Foto: Lula Marques/Agência Brasil

A Comissão de Constituição e Justiça e de Cidadania (CCJ) da Câmara dos Deputados aprovou, nesta quarta-feira (22), a admissibilidade de duas Propostas de Emenda à Constituição (PECs) que reduzem a jornada de trabalho no Brasil.

Na prática, as propostas acabam com a escala de seis dias de trabalho para um de descanso (6×1). Agora, os textos seguem para análise de uma comissão especial. Depois, os deputados votarão as propostas no plenário da Câmara.

A PEC 221/19, de autoria do deputado Reginaldo Lopes (PT-MG), prevê a redução gradual da jornada semanal de 44 para 36 horas ao longo de dez anos.

Já a PEC 8/25, apresentada pela deputada Erika Hilton (Psol-SP), propõe uma jornada de quatro dias de trabalho por semana, com limite de 36 horas semanais.

As duas propostas ganharam força com o movimento Vida Além do Trabalho, que defende o fim da escala 6×1 para melhorar a saúde mental e a qualidade de vida dos trabalhadores.
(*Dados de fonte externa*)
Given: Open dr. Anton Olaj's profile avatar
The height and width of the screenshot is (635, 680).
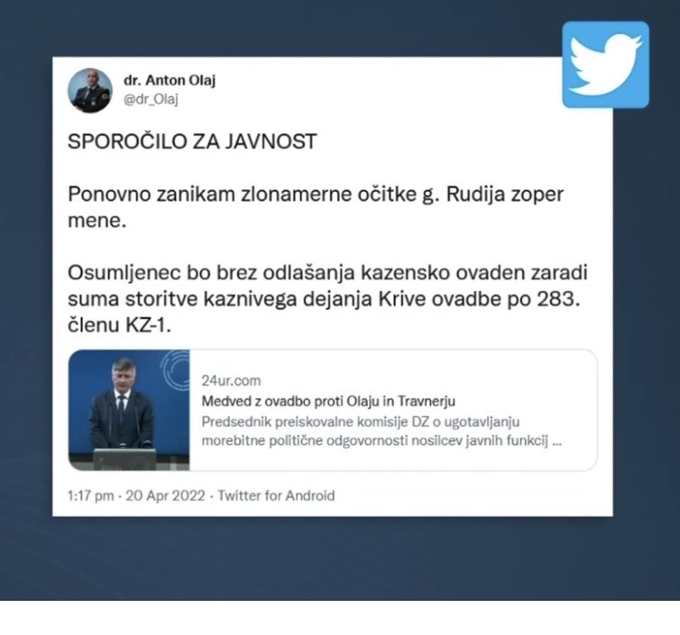Looking at the screenshot, I should coord(90,91).
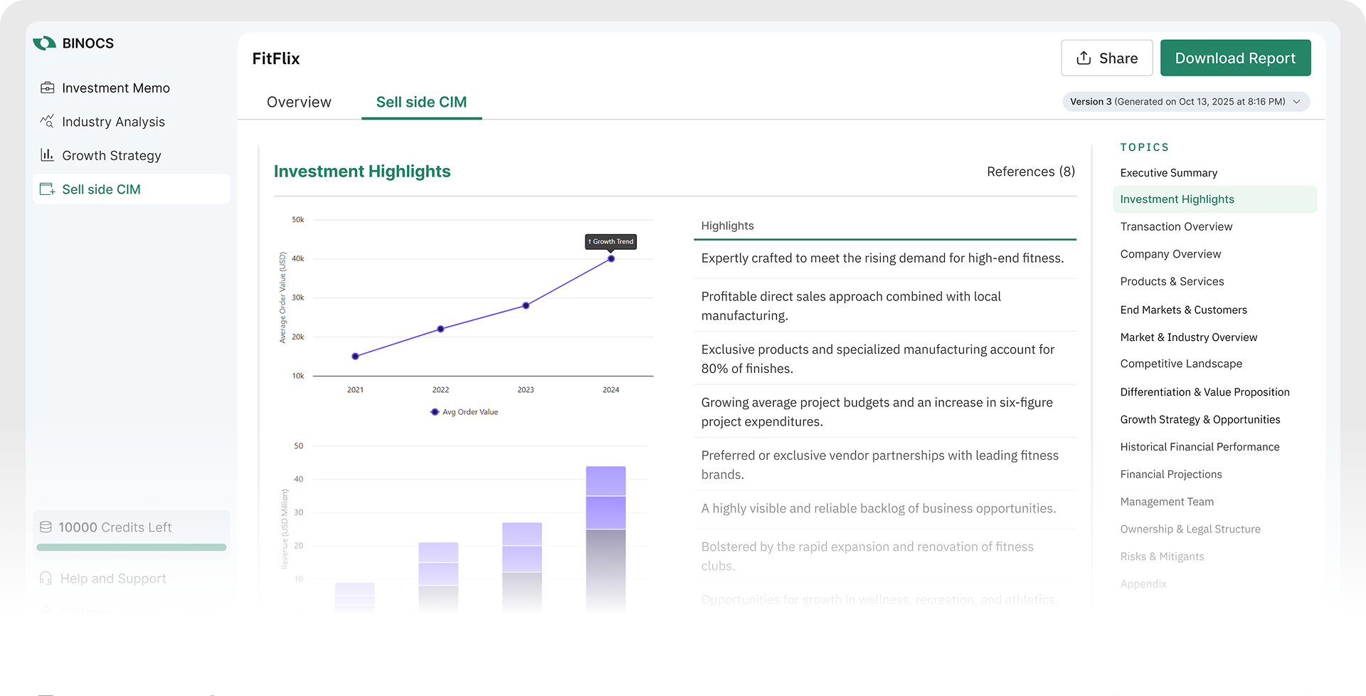Open the Version 3 dropdown
This screenshot has width=1366, height=696.
pyautogui.click(x=1177, y=102)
A admissibilidade dos textos foi aprovada por unanimidade, em votação simbólica.

Nesta etapa, a CCJ analisa apenas se as propostas estão de acordo com a Constituição Federal. O mérito será discutido posteriormente pela comissão especial.

Atualmente, a Constituição determina apenas que a jornada de trabalho não pode ultrapassar oito horas por dia e 44 horas por semana.

Proposta do governo

Como a tramitação das PECs pode levar meses e enfrenta resistência da oposição, o presidente Luiz Inácio Lula da Silva enviou ao Congresso, na semana passada, um projeto de lei (PL) com urgência constitucional para extinguir a escala 6×1 e reduzir a jornada semanal de 44 para 40 horas.

O projeto precisa ser votado em até 45 dias. Caso contrário, passa a trancar a pauta do plenário da Câmara.

O presidente da Câmara, Hugo Motta (Republicanos-PB), afirmou que o governo tem prerrogativa para enviar um projeto com urgência constitucional. No entanto, garantiu que a tramitação das PECs continuará normalmente.

O governo também afirma que o projeto de lei não substitui a PEC. Segundo o ministro do Trabalho e Emprego, Luiz Marinho, as duas propostas podem avançar de forma paralela.

“Se a PEC for aprovada nesse prazo, evidentemente que o PL fica prejudicado, pois não haverá mais necessidade. Mas o rito da PEC é mais demorado do que o do PL”, explicou o ministro.

Para ser aprovada, a PEC precisará do apoio de três quintos dos deputados, o equivalente a 308 votos, em dois turnos de votação no plenário.